Results were analyzed using version PRISM 8.4.3 (GraphPad Inc, USA) and Statistical Packages for Social Sciences (SPSS) version 26.0.0. The patient characteristic outcomes (age, age of seizure onset, gender, seizure severity, seizure frequency per month, and quality of life) were analyzed. The outcomes were compared between placebo and CBD groups, three timepoints in each group (repeated-measures ANOVA or mixed-effects to take into account missing values) and before-after comparison for each placebo and CBD. Optimal post-hoc analyses were performed for ANOVA analyses (e.g., Bonferroni, Tukey, or Šidák). The chi-squared test was used to compare gender (binary variable) between groups. Greenhouse–Geisser correction was performed when sphericity was violated (ε < 0.75). Descriptive statistics and continuous outcomes were reported as mean ± standard error of the mean (SEM).
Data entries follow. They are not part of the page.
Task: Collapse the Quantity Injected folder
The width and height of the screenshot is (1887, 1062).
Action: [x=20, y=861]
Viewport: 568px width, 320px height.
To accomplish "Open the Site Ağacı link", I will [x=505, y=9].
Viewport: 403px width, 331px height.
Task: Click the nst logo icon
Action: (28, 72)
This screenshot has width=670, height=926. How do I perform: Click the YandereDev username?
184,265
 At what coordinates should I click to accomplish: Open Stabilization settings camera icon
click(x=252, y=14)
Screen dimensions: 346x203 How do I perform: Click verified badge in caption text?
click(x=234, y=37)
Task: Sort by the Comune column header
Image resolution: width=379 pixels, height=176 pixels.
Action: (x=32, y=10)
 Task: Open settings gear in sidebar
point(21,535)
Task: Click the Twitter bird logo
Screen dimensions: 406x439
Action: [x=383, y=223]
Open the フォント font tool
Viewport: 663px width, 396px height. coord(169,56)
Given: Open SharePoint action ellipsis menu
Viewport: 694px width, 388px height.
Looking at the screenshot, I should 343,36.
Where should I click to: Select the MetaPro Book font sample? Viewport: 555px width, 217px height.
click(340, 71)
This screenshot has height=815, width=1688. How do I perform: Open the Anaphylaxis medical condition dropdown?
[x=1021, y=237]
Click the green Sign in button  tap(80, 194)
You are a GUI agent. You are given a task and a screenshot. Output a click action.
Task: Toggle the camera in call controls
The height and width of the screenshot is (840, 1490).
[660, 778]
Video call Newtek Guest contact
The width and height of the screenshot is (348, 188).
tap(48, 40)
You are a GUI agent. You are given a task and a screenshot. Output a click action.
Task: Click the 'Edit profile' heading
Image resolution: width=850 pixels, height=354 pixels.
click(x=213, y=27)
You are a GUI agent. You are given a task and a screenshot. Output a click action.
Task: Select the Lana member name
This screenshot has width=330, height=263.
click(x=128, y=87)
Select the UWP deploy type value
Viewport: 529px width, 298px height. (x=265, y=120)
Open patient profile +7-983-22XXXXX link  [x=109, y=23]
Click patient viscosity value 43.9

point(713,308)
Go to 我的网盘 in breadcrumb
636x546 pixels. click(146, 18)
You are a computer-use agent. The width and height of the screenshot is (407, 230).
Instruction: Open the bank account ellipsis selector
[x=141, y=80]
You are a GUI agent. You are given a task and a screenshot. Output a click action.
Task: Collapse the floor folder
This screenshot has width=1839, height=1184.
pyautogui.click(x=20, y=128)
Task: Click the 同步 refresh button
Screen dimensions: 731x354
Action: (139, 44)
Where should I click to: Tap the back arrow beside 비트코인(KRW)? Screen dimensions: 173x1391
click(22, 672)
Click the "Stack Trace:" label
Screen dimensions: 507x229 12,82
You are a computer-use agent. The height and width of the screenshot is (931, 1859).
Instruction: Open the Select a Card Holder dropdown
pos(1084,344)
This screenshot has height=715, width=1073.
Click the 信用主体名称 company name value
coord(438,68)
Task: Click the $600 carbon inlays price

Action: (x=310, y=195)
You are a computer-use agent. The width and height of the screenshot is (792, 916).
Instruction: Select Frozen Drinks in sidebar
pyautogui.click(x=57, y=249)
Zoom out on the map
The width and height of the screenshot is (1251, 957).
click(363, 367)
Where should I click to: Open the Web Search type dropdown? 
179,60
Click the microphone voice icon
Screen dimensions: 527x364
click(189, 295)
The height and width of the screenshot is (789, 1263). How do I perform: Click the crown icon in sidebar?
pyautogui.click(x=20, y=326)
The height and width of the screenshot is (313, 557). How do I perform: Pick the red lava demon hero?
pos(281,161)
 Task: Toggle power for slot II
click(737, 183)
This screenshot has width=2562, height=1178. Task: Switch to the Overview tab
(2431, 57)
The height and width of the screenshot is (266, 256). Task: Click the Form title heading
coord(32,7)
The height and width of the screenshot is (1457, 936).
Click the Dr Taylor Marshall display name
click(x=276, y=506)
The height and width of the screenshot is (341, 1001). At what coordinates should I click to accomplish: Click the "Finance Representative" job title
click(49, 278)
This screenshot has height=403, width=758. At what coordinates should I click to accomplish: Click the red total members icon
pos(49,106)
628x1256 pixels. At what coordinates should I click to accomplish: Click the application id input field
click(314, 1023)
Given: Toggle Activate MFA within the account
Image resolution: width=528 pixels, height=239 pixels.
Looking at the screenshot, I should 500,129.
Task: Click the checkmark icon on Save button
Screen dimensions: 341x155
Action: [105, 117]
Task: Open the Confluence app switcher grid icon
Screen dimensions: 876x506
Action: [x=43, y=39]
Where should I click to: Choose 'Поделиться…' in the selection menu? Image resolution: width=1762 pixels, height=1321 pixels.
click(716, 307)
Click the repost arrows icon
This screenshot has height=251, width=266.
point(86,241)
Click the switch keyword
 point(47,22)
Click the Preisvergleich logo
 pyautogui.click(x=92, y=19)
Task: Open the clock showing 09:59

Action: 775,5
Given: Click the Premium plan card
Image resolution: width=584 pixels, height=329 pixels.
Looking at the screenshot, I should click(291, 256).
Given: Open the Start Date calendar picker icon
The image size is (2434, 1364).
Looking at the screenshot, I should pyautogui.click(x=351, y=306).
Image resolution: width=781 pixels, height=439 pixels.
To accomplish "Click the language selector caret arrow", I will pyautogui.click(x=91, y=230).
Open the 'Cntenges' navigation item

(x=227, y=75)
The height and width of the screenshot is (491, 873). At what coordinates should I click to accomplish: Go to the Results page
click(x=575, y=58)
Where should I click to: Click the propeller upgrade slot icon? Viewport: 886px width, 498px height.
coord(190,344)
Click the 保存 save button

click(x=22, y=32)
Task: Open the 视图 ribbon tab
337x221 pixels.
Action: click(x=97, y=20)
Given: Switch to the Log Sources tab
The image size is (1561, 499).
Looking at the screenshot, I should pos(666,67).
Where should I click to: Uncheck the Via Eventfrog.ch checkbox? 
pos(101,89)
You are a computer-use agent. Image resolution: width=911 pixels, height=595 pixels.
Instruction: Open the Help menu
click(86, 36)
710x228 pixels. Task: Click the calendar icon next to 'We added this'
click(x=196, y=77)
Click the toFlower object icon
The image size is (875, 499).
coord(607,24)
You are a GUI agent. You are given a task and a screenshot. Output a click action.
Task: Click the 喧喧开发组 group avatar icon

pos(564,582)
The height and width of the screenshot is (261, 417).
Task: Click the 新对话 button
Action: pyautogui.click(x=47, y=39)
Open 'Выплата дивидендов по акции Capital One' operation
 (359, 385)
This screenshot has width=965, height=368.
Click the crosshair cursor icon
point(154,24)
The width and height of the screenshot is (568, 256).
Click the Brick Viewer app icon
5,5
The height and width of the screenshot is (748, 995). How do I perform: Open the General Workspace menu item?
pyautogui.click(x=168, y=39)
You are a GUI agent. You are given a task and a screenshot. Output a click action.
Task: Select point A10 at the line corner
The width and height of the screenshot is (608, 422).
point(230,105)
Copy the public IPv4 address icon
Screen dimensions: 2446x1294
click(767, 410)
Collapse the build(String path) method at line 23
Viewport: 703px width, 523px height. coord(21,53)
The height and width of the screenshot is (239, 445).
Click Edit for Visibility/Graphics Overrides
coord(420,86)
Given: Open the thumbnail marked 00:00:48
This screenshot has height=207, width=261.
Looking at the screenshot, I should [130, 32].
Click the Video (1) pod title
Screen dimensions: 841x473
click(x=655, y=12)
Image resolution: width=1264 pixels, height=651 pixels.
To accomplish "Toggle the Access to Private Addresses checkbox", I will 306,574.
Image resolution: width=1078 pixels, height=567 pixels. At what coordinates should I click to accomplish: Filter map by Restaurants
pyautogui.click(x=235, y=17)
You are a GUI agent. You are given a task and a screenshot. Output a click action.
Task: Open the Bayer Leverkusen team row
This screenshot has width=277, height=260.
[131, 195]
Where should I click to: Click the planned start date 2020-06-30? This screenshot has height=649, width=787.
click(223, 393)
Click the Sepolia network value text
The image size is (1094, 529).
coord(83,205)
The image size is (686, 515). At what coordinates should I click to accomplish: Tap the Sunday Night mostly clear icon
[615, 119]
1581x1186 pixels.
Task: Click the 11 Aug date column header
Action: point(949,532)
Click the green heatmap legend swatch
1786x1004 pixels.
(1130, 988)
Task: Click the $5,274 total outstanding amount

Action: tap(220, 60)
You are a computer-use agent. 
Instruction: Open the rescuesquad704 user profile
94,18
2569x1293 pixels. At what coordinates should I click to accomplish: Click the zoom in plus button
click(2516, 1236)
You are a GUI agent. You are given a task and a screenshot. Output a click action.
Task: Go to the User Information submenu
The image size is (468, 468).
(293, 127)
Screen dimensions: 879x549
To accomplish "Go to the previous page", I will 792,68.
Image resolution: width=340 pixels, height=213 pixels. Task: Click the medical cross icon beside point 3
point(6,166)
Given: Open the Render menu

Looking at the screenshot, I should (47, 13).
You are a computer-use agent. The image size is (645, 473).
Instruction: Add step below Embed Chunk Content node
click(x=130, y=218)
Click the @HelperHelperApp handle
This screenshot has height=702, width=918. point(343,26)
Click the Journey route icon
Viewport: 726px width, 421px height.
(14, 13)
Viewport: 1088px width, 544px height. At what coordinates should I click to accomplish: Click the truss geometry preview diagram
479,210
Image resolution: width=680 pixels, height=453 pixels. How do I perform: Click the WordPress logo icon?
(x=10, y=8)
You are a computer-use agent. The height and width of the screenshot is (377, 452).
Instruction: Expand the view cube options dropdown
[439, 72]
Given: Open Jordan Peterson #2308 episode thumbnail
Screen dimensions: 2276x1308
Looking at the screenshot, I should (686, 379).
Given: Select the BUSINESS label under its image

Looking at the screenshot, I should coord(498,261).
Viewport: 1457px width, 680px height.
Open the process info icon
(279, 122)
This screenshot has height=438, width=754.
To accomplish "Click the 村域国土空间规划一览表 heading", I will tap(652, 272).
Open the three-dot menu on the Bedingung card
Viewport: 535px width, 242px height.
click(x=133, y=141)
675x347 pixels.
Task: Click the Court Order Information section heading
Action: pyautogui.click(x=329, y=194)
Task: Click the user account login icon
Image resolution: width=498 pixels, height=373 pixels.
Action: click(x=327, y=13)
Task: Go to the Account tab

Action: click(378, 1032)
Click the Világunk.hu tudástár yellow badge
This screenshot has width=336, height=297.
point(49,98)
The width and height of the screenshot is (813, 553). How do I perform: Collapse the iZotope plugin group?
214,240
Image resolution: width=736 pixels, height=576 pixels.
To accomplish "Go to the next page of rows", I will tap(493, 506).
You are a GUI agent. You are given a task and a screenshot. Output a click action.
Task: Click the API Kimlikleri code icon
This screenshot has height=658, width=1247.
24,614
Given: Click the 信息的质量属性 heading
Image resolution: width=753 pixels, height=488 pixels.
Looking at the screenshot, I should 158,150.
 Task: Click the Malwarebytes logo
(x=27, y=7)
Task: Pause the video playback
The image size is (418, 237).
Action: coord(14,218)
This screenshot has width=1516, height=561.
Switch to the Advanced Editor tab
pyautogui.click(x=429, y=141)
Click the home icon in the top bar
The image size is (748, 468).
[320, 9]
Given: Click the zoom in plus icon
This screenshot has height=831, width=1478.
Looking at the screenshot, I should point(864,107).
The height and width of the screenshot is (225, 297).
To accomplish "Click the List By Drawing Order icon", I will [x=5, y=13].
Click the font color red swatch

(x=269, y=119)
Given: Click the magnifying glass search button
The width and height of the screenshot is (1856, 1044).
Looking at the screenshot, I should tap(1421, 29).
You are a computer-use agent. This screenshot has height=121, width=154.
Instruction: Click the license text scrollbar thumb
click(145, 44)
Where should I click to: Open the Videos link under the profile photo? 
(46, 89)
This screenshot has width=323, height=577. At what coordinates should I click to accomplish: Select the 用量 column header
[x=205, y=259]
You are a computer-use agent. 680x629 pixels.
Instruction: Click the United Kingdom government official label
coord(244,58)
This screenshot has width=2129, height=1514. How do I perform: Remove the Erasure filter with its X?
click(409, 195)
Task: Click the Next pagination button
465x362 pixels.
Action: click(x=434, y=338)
For normality testing, Shapiro–Wilk (n < 50) or other appropriate tests were used in combination with histogram analysis. Improvement of patients was analyzed as a binary outcome by the chi-square test or Fisher's exact test. The latter was utilized when the expected value is < 5. The statistical significance threshold was considered at a p-value of < 0.05.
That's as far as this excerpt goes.